According to Dominic Fifield of The Guardian, Jose Mourinho could be fined £10,000 after pleading guilty to his latest FA charge of improper conduct.
Bearing in mind that this is not the Chelsea manager’s first controversial episode this season, could his constant mind games and clashes with officials be detrimental to Chelsea‘s pursuit of silverware this season?
In his side’s shock defeat at Villa Park, Mourinho was sent to the stands by Chris Foy for illegally entering the field of play to demand an explanation for Ramires’ dismissal.
The incident at Villa Park is just the latest in a long line of distractions that his developing side didn’t need, particularly at the business end of the season.
‘The Special One’ lamented post-match that all he wanted was “five seconds” of Foy’s time.
Bemusingly though, Mourinho has luckily avoided any form of further sanction for his criticism of Foy in his post-match interview.
The Chelsea manager suggested it would be “helpful” if the referee didn’t officiate any of his side’s future fixtures and openly suggested that Foy had an agenda against his club.
Considering the FA’s usual protection of their officials, it’s ridiculous that such inflammatory comments have been allowed to go unpunished.
This is the second time that Mourinho has incurred the FA’s wrath this season, having previously been fined £8,000 for his wrongdoing in the fixture against Cardiff City.
As the latest infraction has been defined as “non-standard”, the Chelsea manager could yet be handed a touchline ban.
Whilst much has reported on the effect of Alan Pardew’s frequent pitch-side misdemeanours on his Newcastle United side, very little has been said about the consequences of Mourinho’s own punishments or his constant use of the media..
Obviously, calling for a “five second” timeout is not the same as a headbutt.

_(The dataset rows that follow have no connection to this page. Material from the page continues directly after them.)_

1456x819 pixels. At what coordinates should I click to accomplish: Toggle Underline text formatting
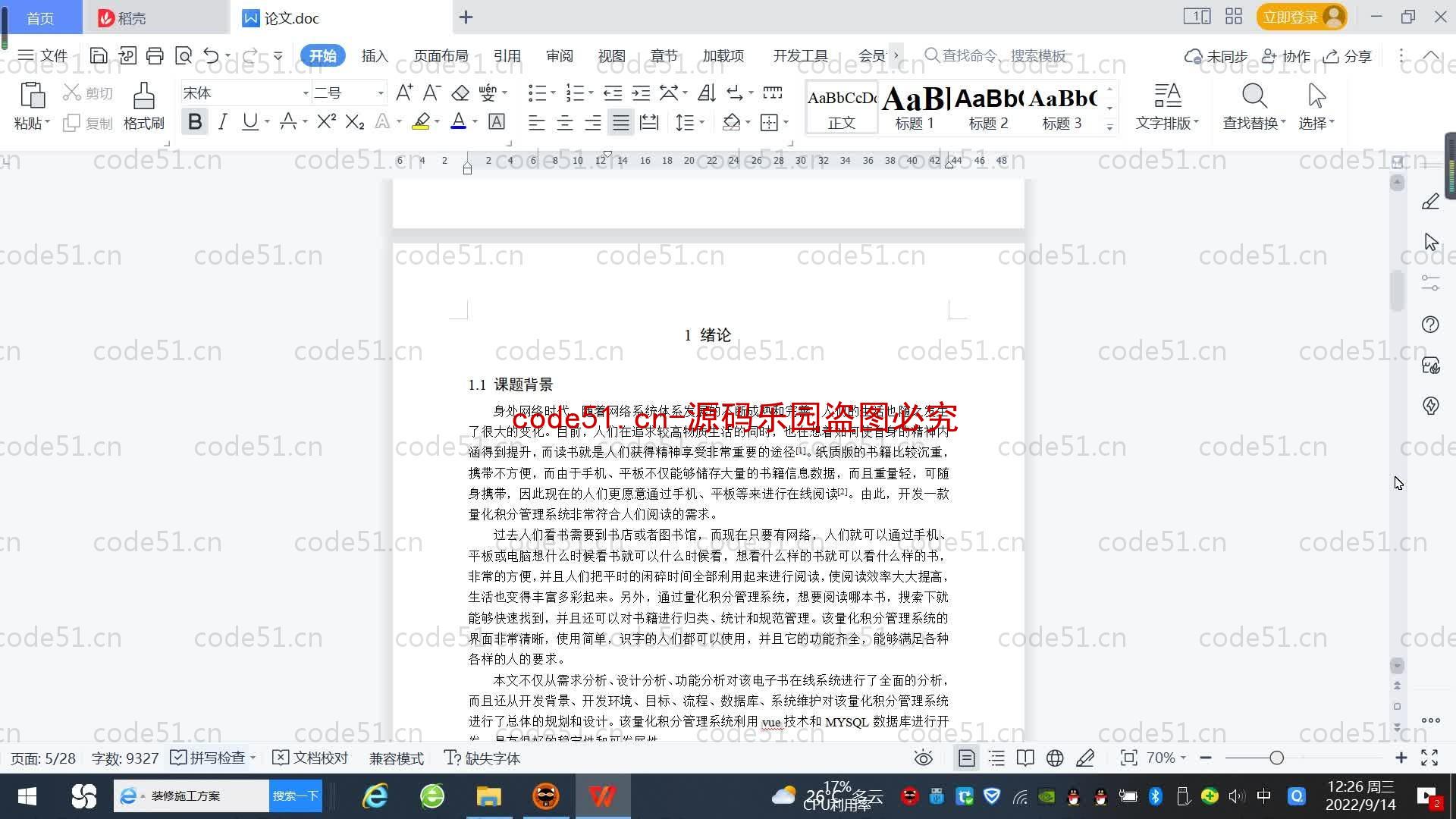click(x=250, y=123)
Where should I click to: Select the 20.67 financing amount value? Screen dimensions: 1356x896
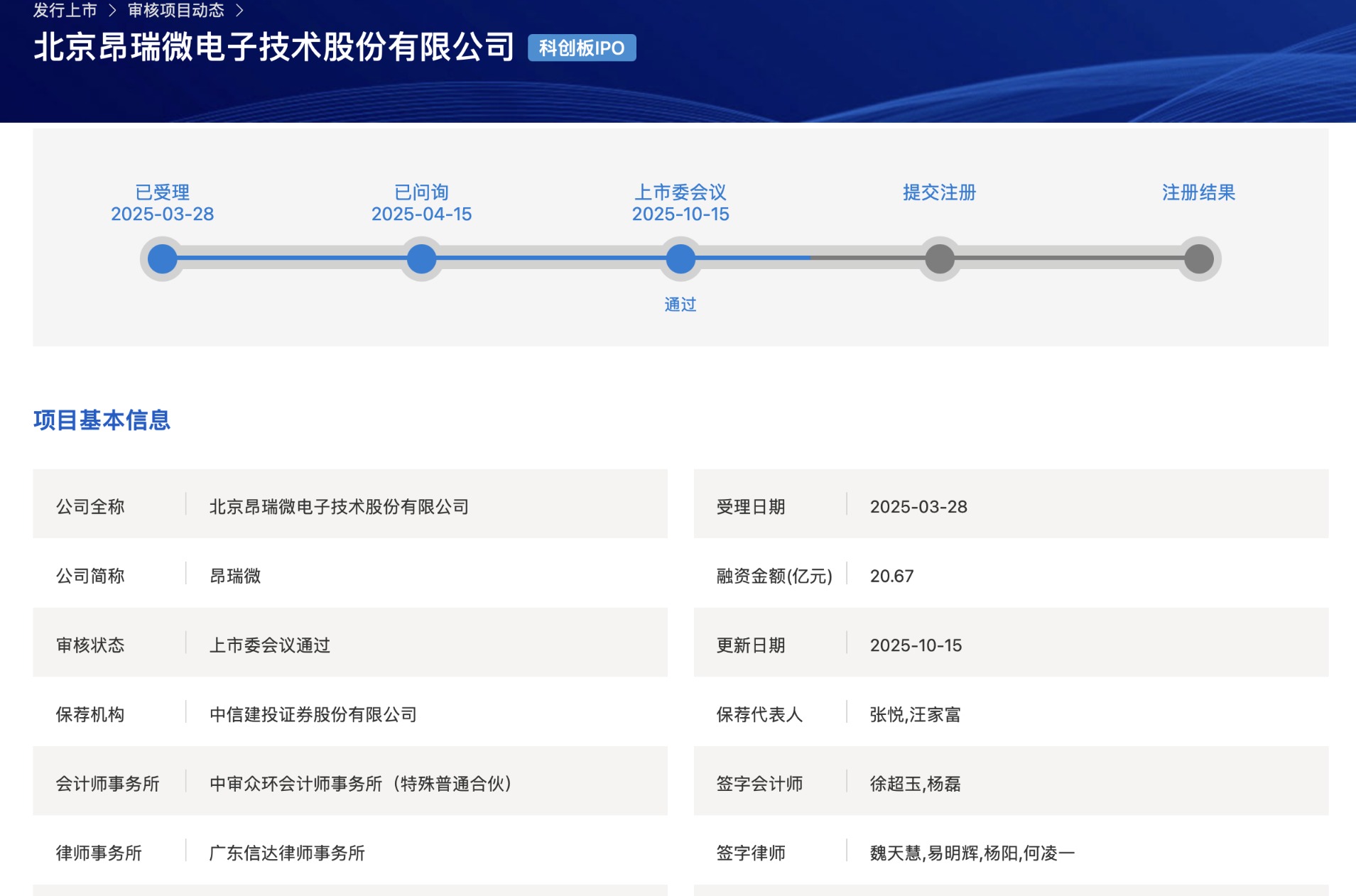[891, 576]
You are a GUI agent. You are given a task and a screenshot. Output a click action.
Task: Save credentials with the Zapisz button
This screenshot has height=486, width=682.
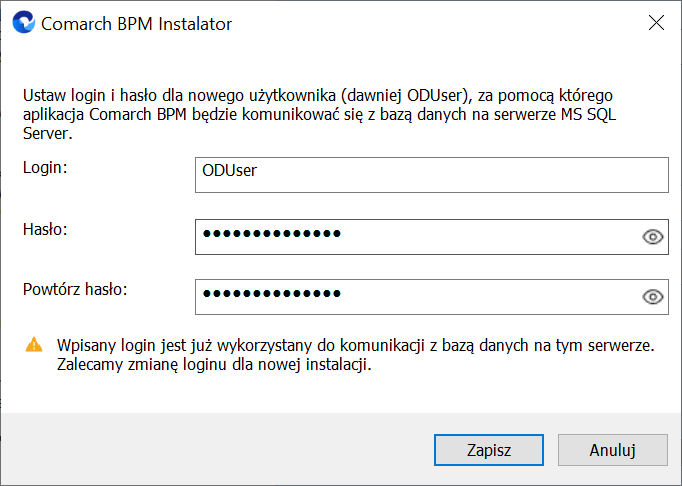tap(489, 450)
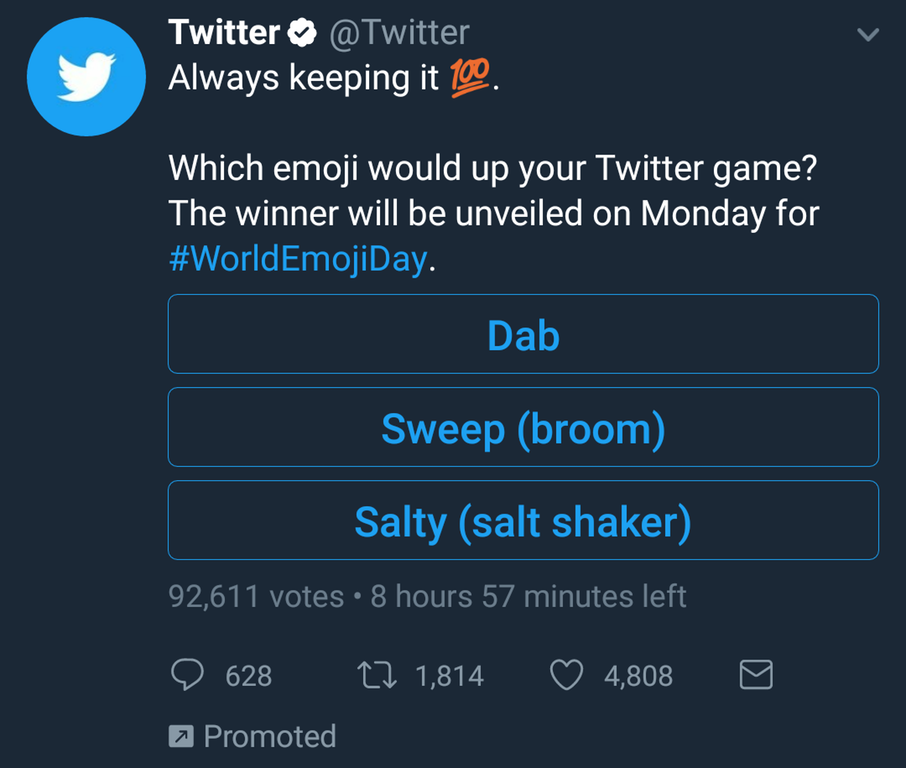Click the Promoted label text
The image size is (906, 768).
270,737
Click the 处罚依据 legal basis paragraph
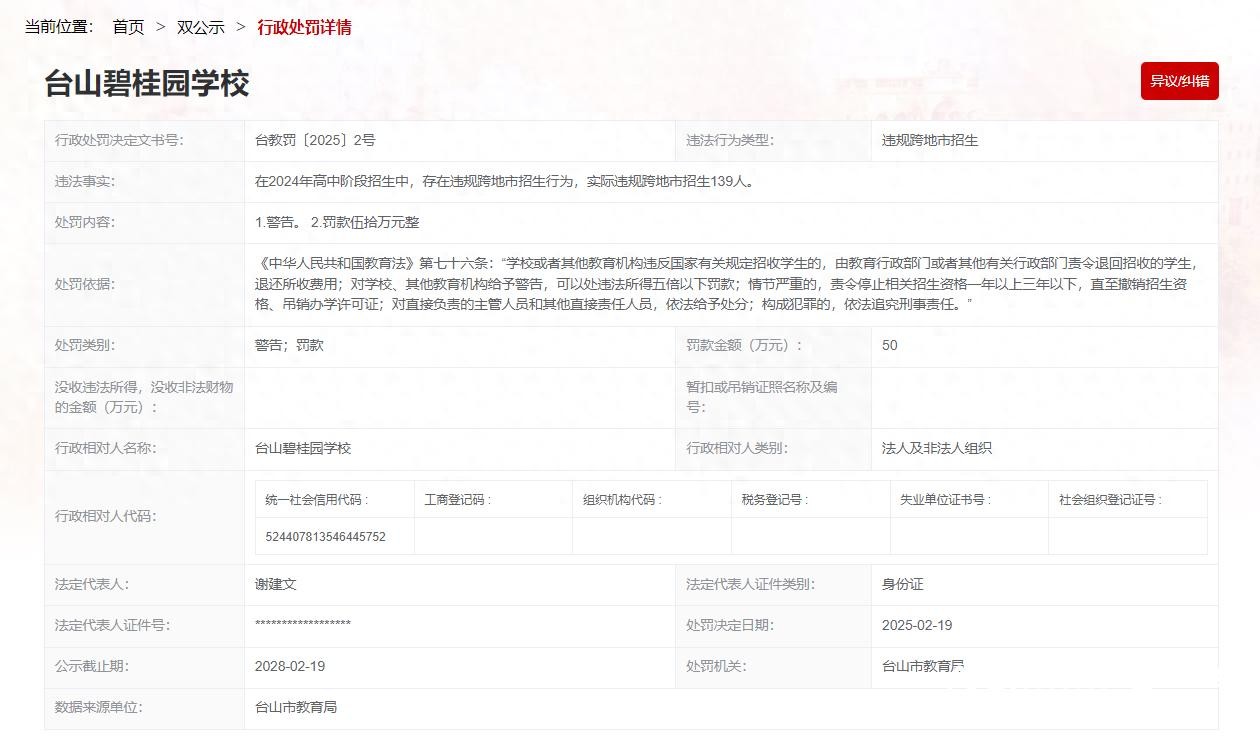1260x738 pixels. click(x=726, y=284)
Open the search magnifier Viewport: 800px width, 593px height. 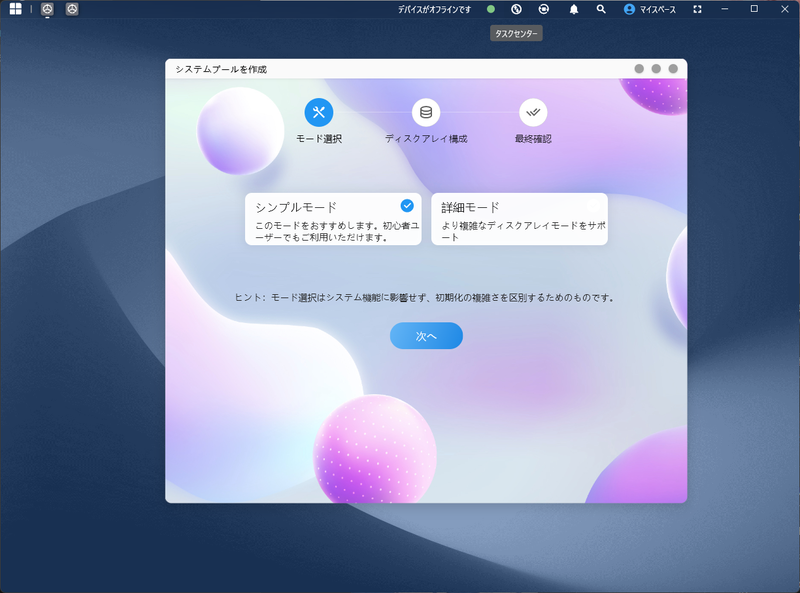coord(601,9)
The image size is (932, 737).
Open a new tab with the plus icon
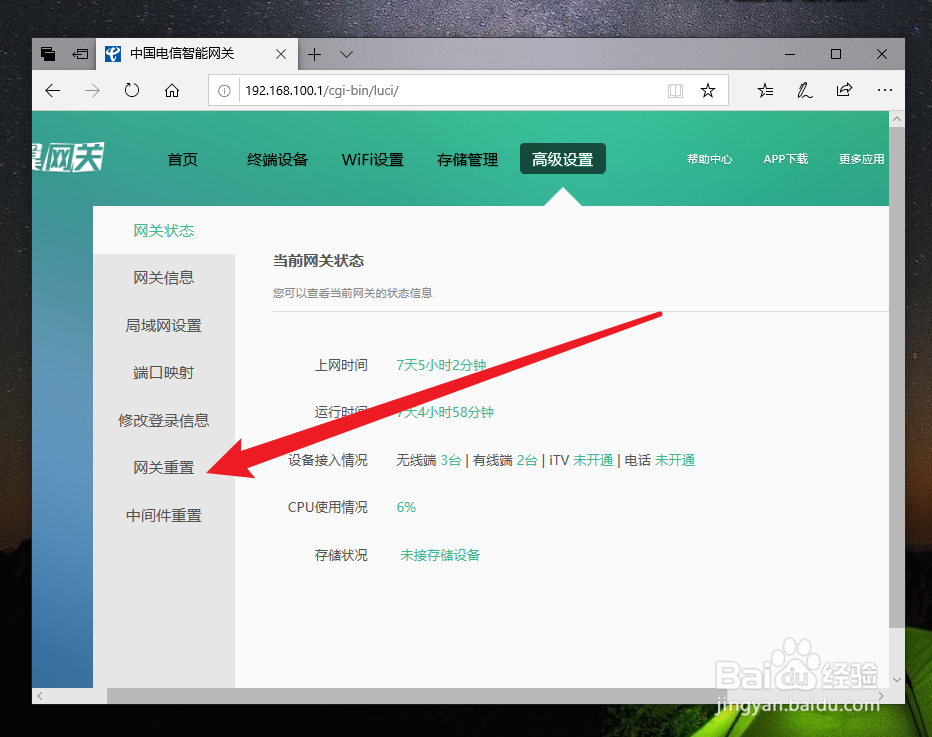pos(316,53)
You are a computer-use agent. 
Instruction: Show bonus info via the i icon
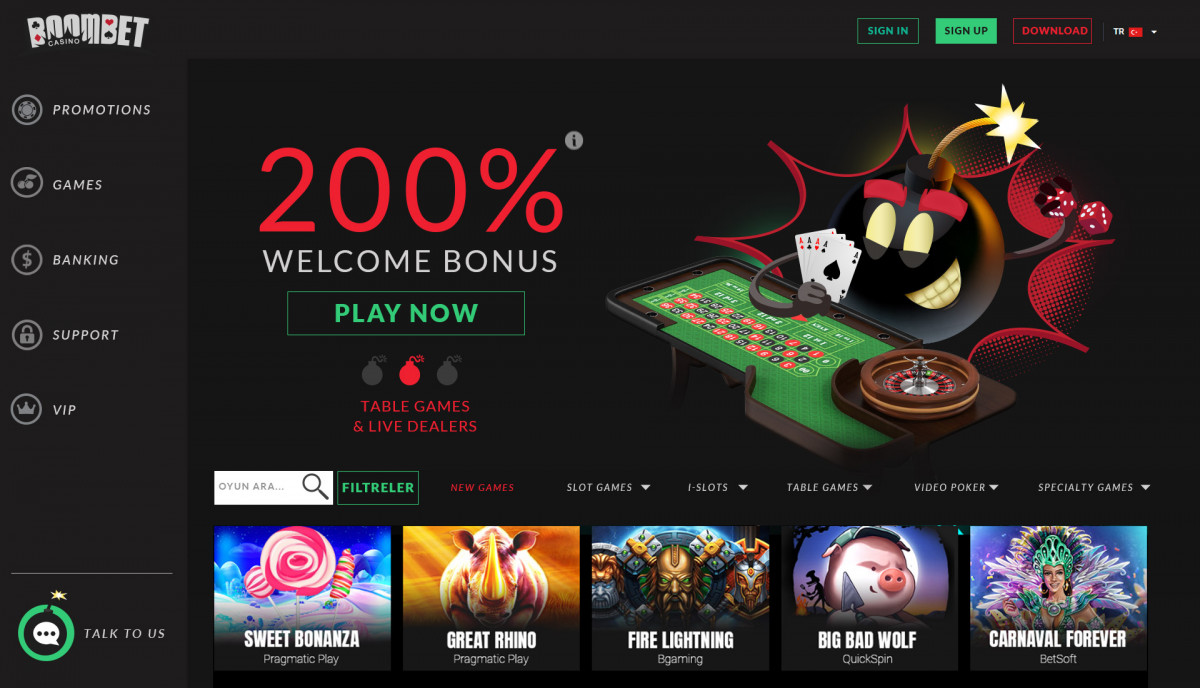(574, 140)
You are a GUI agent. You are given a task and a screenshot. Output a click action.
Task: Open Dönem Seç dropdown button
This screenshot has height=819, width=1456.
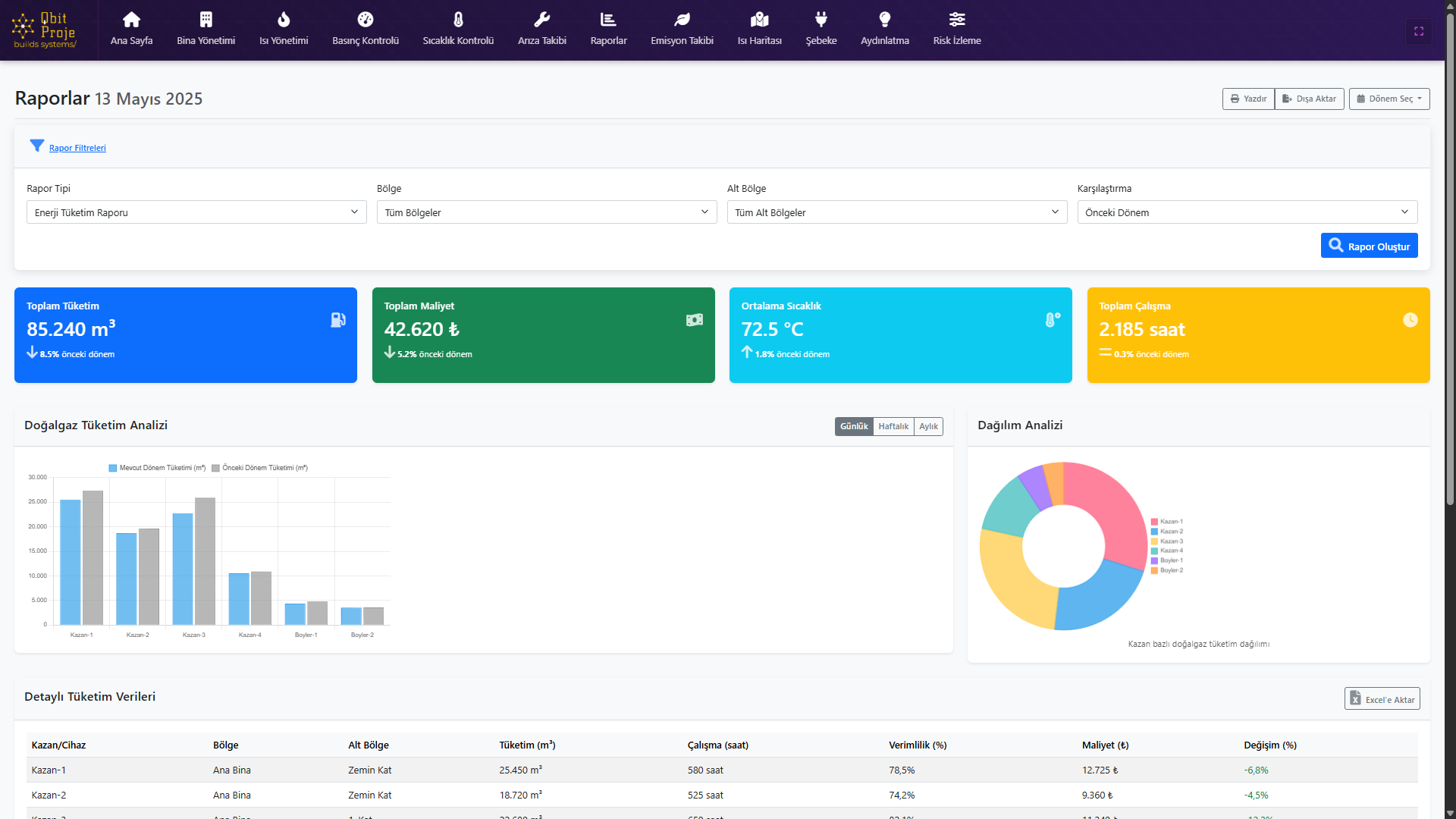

But the point remains. Mourinho could prove to be an unnecessary distraction to his own players.
Of course, comments in the media are largely an irrelevance when your side is performing well. Mourinho’s laughable attempts to deflect any title talk by dismissing his side as “little horses” in the race was no hindrance in Chelsea’s climb to the summit.
But when the going gets tough, can Mourinho really afford to keep acting in this manner?
Although he possesses experienced heads such as Petr Cech, Frank Lampard and John Terry, this is still a Chelsea side in development. Many of his players have never lifted the Premier League title before.
It’s still a side adjusting to Mourinho’s specific style of play. As the result at Villa Park proved, blips between now and the end of the season are to be expected.
And it is at these times when many of his Chelsea players will need Mourinho the most. They don’t need to be hearing or reading about their manager’s latest rant or clash with the footballing authorities.
Already this season Mourinho has been embarassed in the media. Derogatory comments about his strikers were made public by French television station Canal Plus, much to the manager’s chagrin.
This potentially catastrophic situation seems to have been averted. Samuel Eto’o even alluded to his manager’s comments in a comical goal celebration.
However, this episode should serve as a warning. Mourinho is very lucky to still command the respect of his strikers.
A disgraceful war of words in the media with Arsenal manager Arsene Wenger earlier in the season also backfired heavily on Mourinho.
Labelling one of the most respected footballing figures in the country as a “specialist in failure” demonstrated a lack of class on the Chelsea manager’s behalf.
Surely the dissemination of such distasteful comments will affect his ability to discipline his players for any future outbursts?
Approaching the business end of the season, the need for Mourinho to curb his behaviour and rein in his ego is greater than ever – even if it means disappointing the hordes of expectant journalists, eager to report the latest memorable soundbite.
With the Champions League and Premier League at stake, Chelsea need Mourinho the tactical mastermind. Nothing more.